イザヤ・ザ・ポラリス4

 モノクロの二人は、流れ星を観に橋の上から冒険に出かけました。30分は山の中を歩き続け、もうエレナはヘトヘトでした。月明かりは彼らの道を照らすにはあまりにも弱々しく、風の音も動物の鳴き声も聞こえず、そこには二人の歩く音と呼吸の音だけでした。

「これ、本当に、方向、合っているの?」

「だい、じょうぶ。きっと、だいじょうぶ、だから」

 イザヤはずっと空を見上げながら歩いています。歩きながら流星群を観ようとしているのだろうか、とエレナは考えました。彼女はいつの間にか下を向いて歩いていました。

 彼女も上を見上げると、先ほど橋の上で見たような星空が浮かんでいます。何もない漆黒から彼女を守るように、光の粒が浮かんでいました。先ほど見たときとは違って、エレナはこの星空が恐ろしくなってきました。

 今彼女が歩いているこの地球にも、この星空にも、彼女以外のすべてが消え去ってしまったような感覚に陥りました。星と星のわずかな黒い隙間を覗き込めば最後、エレナはその中に吸い込まれて消えてしまうように思いました。

 エレナはイザヤの外套を掴みました。するとイザヤは振り返り、エレナの肩に手を置きます。

「イザヤ?」

「エレナ、着いたよ」

 イザヤの指さす先には、小さな灯りがついた塔が立っていました。壁はひび割れ、周りには蔦が覆っています。中の光は窓だけでなくひび割れた部分からもうっすらと漏れだしていました。周りの木々は塔から一定の距離を置いて塔を囲んでいます。

エレナは、この塔がこんなにも目立つのにどうして山中では気づかなかったのだろうと思いました。

 塔に入ると、星座の早見表が壁に貼り付けられており、その横から塔の内側をぐるぐると回る階段がありました。灯の下の机には受付と書かれており、その上には双眼鏡が置かれていて、その横に星座や星に関する書物が積まれていて、どうやらここがイザヤの言う天文台らしいのです。

「やっぱり正しかったのか……」

イザヤが呟きました。

「え?」

「エレナ、僕たちは先人たちと同じ旅をしていたんだ」

 彼は目を輝かせて言い、双眼鏡を二つ掴ん階段を駆け上りました。

 エレナも続いて上ると、塔の屋上にたどり着きました。イザヤは彼女に双眼鏡を手渡し、寝転がりました。エレナも彼に倣って寝転がり、空を眺めました。

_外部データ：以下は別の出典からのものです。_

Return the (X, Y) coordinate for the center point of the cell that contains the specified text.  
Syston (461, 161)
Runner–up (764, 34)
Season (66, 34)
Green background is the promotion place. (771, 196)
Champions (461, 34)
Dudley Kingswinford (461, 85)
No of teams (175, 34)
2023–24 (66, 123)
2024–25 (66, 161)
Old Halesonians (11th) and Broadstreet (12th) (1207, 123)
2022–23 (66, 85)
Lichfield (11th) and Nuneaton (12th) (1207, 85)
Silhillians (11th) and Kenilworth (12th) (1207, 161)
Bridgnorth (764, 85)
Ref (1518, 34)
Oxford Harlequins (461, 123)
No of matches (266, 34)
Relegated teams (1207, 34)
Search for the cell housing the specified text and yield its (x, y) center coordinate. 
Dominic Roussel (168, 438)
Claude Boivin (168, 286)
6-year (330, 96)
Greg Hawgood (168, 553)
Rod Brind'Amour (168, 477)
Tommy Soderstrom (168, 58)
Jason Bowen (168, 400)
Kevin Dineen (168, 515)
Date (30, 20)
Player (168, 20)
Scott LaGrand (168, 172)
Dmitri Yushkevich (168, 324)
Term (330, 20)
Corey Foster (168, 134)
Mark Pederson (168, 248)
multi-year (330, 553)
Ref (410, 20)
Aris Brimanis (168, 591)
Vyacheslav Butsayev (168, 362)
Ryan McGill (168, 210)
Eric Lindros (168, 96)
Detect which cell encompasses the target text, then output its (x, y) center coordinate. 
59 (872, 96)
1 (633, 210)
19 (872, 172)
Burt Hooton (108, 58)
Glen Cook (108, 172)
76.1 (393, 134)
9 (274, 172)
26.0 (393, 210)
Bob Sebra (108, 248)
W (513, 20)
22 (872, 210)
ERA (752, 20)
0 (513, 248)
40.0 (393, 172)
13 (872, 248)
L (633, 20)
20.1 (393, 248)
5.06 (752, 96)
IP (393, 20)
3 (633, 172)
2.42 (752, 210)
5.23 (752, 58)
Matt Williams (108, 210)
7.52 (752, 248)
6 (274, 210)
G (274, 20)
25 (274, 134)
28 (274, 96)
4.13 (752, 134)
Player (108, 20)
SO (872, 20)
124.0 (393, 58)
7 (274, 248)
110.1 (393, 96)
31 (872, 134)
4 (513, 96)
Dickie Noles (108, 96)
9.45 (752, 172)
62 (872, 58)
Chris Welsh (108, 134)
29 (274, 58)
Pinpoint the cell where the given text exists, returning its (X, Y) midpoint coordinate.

 塔の上は風が吹き、灯りもありません。暗闇の中、彼らが見ることのできる光は空にだけあるのです。少女は途端に恐ろしくなり、イザヤの方を見ました。

 少年は無言で空を見上げています。きっと彼は星の大きさだとか角度だとかそういったものに夢中になっているのだと、エレナは思いました。

「ねぇ、イザヤ」

 エレナはイザヤの手を握りました。

「エレナ、見ろ!」

 イザヤは空を指さしました。つられてエレナも顔をあげます。

空に、光の線が走りました。彼女が瞬きをするとそれは消え、また別のところから光線が走りました。空のあちこちで光が流れては消え、流れては消えていきました。

「これが流れ星だ」

 イザヤが呟きました。

 流れ星は夜空を駆け巡り、星と星の狭間の闇を埋め尽くすほどでした。

「すっ、ごい」

 彼女の口からこぼれるように声が出ました。

「ほんとうに、すごい……」

 光の線はみるみる数を減らしていきます。エレナは花火を見終わる時のような何とも言えない寂しさを感じていました。

「エレナ」

エレナが顔を横に向けると、イザヤが彼女の顔を見ていました。

「流れ星に願い事をしよう」

「願い事?」

「流れ星が流れ終える前に願い事を三回唱えると、その願いが叶うらしい。この前読んだ図鑑に書いてあったんだ」

 星空に、もう流れ星はほとんどいませんでした。

 エレナは目を細めて、空のあちこちを探して、そうしてみつけた光線見ながら、口の中で願い事を三回唱えました。願いながら、彼女はイザヤの手を強く握っていました。三回目は間に合いませんでしたが、彼女はそれでも願い事が叶うような気がしました。

 少女はそのまま夜空を眺めていると、輝きの強い星と弱い星、それに星と呼ぶべきなのかわからない光の雲が、空いっぱいに広がっているのに気づきました。そして、さっき彼女が怖くなった、光と光の狭間にある闇も、その奥に幽かな輝きがあるのだと悟りました。

「ねぇイザヤ、なんてお願いした?」

 エレナがイザヤの顔を見ながら尋ねます。